Synaptic interactions between excitatory and inhibitory neocortical neurons are important for mammalian sensory perception. Synaptic transmission between identified neurons within neocortical microcircuits has mainly been studied in brain slice preparations in vitro. Here, we investigate brain-state-dependent neocortical synaptic interactions in vivo by combining the specificity of optogenetic stimulation with the precision of whole-cell recordings from postsynaptic excitatory glutamatergic neurons and GFP-labeled inhibitory GABAergic neurons targeted through two-photon microscopy.
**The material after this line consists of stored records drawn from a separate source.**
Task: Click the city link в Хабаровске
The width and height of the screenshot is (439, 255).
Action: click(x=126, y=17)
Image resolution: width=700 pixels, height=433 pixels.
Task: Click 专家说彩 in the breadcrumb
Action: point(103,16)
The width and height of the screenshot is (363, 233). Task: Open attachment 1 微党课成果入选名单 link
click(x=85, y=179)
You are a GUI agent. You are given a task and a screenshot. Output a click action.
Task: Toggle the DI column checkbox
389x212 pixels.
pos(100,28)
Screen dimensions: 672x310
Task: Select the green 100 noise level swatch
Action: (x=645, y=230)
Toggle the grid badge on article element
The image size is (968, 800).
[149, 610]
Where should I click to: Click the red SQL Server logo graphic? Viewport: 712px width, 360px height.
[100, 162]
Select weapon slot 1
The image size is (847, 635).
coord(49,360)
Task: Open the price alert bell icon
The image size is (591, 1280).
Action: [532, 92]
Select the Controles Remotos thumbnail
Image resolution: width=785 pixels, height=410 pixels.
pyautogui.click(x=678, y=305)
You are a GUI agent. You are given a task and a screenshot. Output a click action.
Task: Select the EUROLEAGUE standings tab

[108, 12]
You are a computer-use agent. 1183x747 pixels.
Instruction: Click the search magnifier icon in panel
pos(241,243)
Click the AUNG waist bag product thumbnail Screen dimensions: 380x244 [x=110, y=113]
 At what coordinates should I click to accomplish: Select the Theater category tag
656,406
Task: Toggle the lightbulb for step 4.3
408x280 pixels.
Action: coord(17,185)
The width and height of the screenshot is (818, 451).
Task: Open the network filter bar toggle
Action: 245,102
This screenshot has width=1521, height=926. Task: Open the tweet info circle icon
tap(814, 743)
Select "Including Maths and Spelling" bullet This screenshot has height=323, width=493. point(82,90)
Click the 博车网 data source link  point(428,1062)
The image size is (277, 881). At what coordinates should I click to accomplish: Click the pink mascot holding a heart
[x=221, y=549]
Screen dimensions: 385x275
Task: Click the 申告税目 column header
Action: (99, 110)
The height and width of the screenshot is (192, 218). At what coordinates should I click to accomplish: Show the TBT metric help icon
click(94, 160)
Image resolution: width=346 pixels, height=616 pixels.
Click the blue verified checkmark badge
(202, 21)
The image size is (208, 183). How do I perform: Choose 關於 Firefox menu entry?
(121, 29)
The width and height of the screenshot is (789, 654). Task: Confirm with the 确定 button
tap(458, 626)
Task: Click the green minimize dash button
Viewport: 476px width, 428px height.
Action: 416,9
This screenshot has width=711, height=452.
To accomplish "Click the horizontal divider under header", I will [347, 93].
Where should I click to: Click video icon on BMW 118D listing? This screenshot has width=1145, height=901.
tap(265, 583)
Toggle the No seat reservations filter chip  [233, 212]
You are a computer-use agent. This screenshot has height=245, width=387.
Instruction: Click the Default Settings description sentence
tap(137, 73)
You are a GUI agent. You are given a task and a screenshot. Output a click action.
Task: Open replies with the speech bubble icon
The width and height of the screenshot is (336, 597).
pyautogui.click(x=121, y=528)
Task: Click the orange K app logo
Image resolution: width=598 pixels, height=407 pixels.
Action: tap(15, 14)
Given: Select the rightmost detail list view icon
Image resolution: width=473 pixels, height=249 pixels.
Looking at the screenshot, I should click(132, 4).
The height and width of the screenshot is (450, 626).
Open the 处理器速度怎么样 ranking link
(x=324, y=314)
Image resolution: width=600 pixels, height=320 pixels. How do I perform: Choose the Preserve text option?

Channelrhodopsin-2 (ChR2) stimulation of excitatory layer 2/3 barrel cortex neurons evoked larger and faster depolarizing postsynaptic potentials and more synaptically driven action potentials in fast-spiking (FS) GABAergic neurons compared to both non-fast-spiking (NFS) GABAergic neurons and postsynaptic excitatory pyramidal neurons located within the same neocortical microcircuit. The number of action potentials evoked in ChR2-expressing neurons showed low trial-to-trial variability, but postsynaptic responses varied strongly with near-linear dependence upon spontaneously driven changes in prestimulus membrane potential. Postsynaptic responses in excitatory neurons had reversal potentials, which were hyperpolarized relative to action potential threshold and were therefore inhibitory. Reversal potentials measured in postsynaptic GABAergic neurons were close to action potential threshold. Postsynaptic inhibitory neurons preferentially fired synaptically driven action potentials from spontaneously depolarized network states, with stronger state-dependent modulation in NFS GABAergic neurons compared to FS GABAergic neurons.


Inhibitory neurons appear to dominate neocortical microcircuit function, receiving stronger local excitatory synaptic input and firing more action potentials compared to excitatory neurons. In mouse layer 2/3 barrel cortex, we propose that strong state-dependent recruitment of inhibitory neurons drives competition among excitatory neurons enforcing sparse coding.